Elections countdown: 30 days
Performer and TV personality Sama al-Masry - Courtesy: Screen shot from YouTube video
 

It seems politics are in the Sisi family’s blood.

In the Old Cairo district of Gamaleya, President Abdel Fattah al-Sisi’s birthplace, two of the president’s relatives are emerging as frontrunners for that constituency’s seats. Merchant Fathi Mohamed Hassan Khalil al-Sisi and lawyer Hesham Sayed Hassan al-Sisi are both running independently, the privately owned newspaper Al-Masry Al-Youm reported Thursday.

Sama al-Masry files slander charges, faces lawsuit of her own

Also in Gamaleya, belly dancer and media personality Sama al-Masry has stepped up her feud with rival Haidar al-Baghdady. While speaking on a TV show, the Mubarak-era parliamentarian reportedly said that Masry should withdraw from the race, as the people of Gamaleya would never allow themselves to be represented by a belly dancer — and furthermore, she’s not even a Gamaleya resident, he claimed. Masry responded by filing slander charges with the prosecutor general, Al-Masry Al-Youm reported.

Masry finds herself on the other side of the litigious divide, however, in another lawsuit that a Gamaleya lawyer filed to disqualify her candidacy. The plaintiff said the constituents were “outraged” by her elections bid due to “her reputation as a belly dancer,” the privately owned news outlet Youm7 reported. Hearings are scheduled to start on Saturday at the Administrative Court.

The scandal-plagued performer rose to international fame after her video declaring support for Sisi and disdain for US President Barack Obama went viral in August 2013.  

Nour Party sides with Mubarak-era politicians?

The Salafi Nour Party is currently facing several lawsuits calling for its dissolution due to its religious mandate, but the party is still contesting the elections — just with many fewer candidates than originally thought.

The party is reportedly only fielding two electoral lists in half of the country’s constituencies. Top-ranking member Shabaan Abdel Aleem told Al-Masry Al-Youm that the Nour Party wants to show it’s not trying to dominate the elections, but rather is working to cooperate with other movements.

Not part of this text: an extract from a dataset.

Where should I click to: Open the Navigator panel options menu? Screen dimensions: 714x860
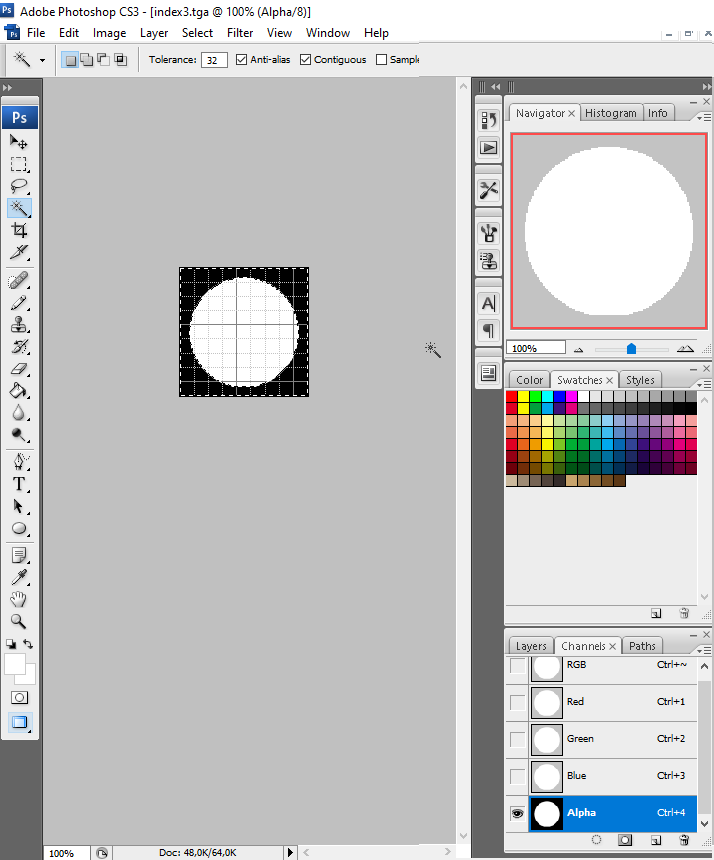pos(705,116)
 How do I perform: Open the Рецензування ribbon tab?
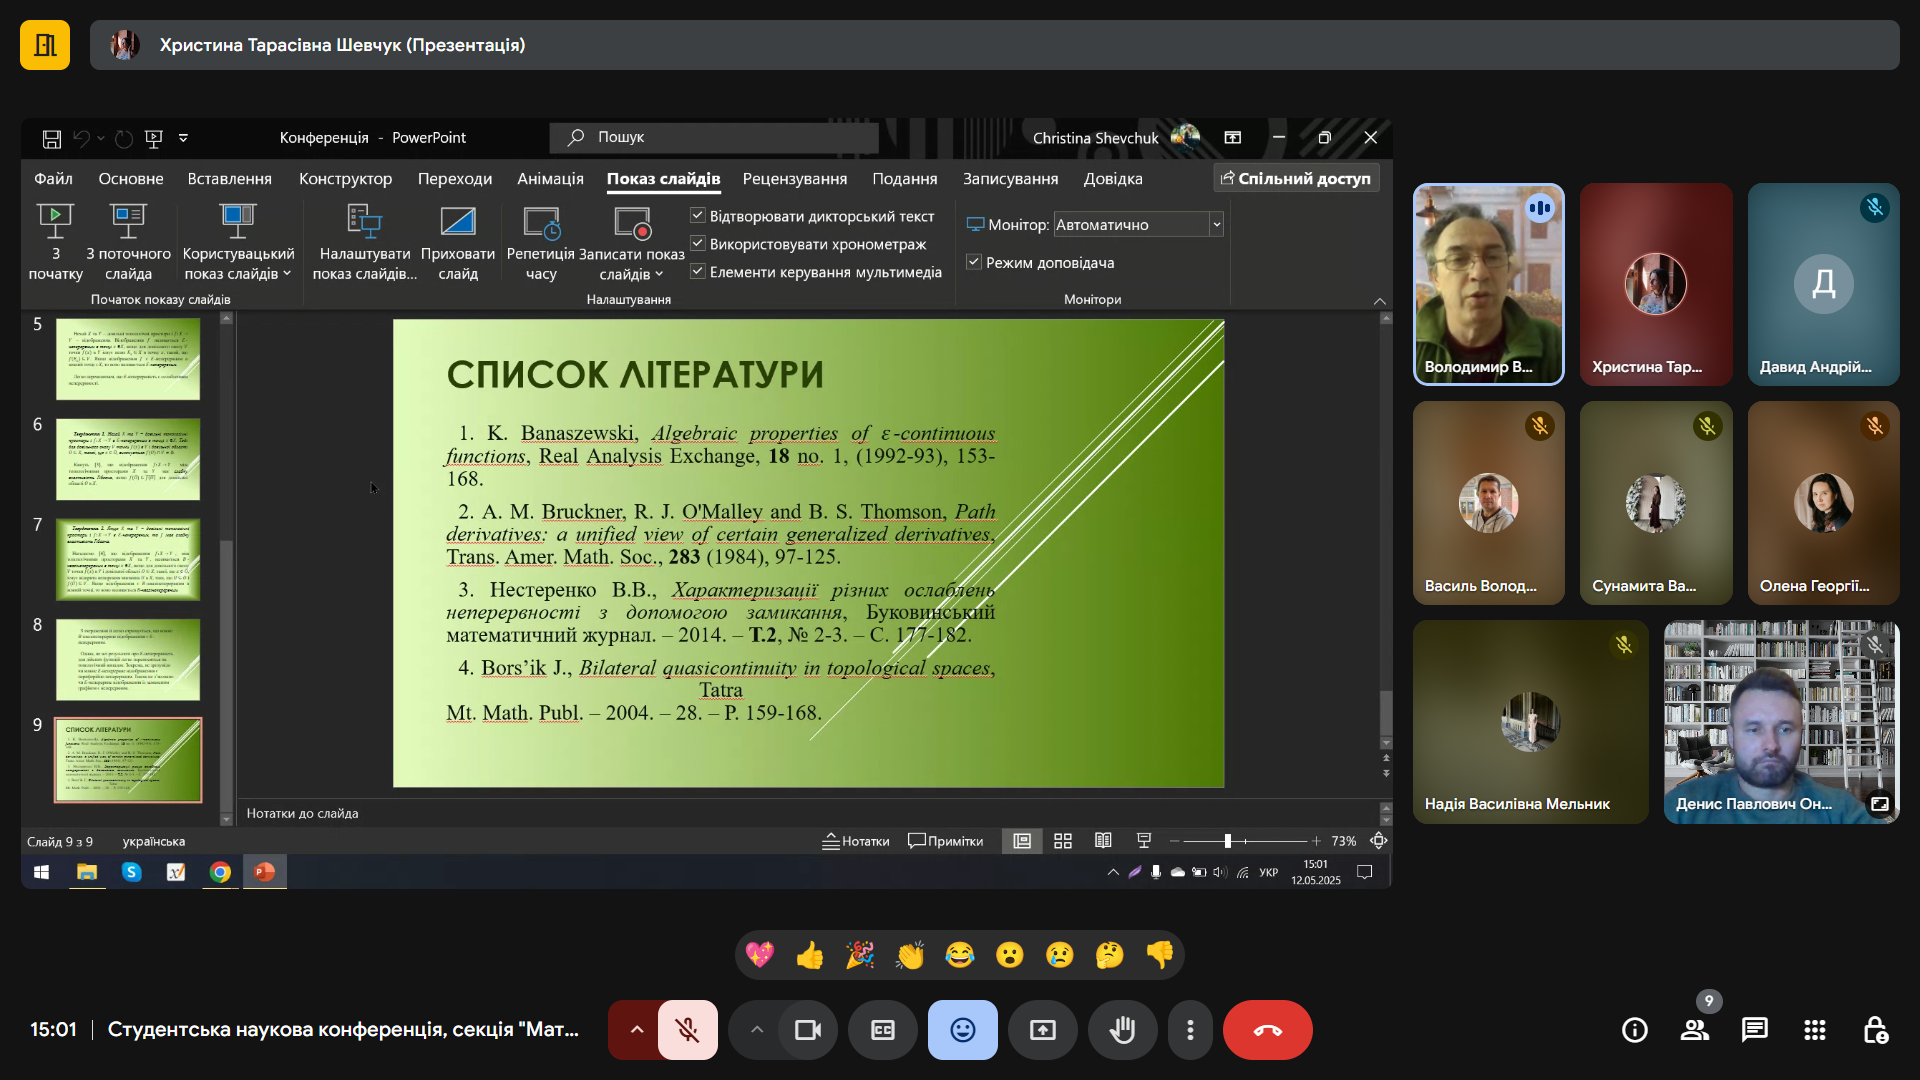(x=794, y=179)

But Al-Masry Al-Youm also quoted unnamed party members who claimed the Nour Party scaled back to tip the scales in favor of candidates affiliated with the former National Democratic Party. They claimed the Nour Party withdrew candidates from the New Valley Governorate, Luxor and Sohag, which are major NDP strongholds, in cooperation with former NDP candidates in those areas.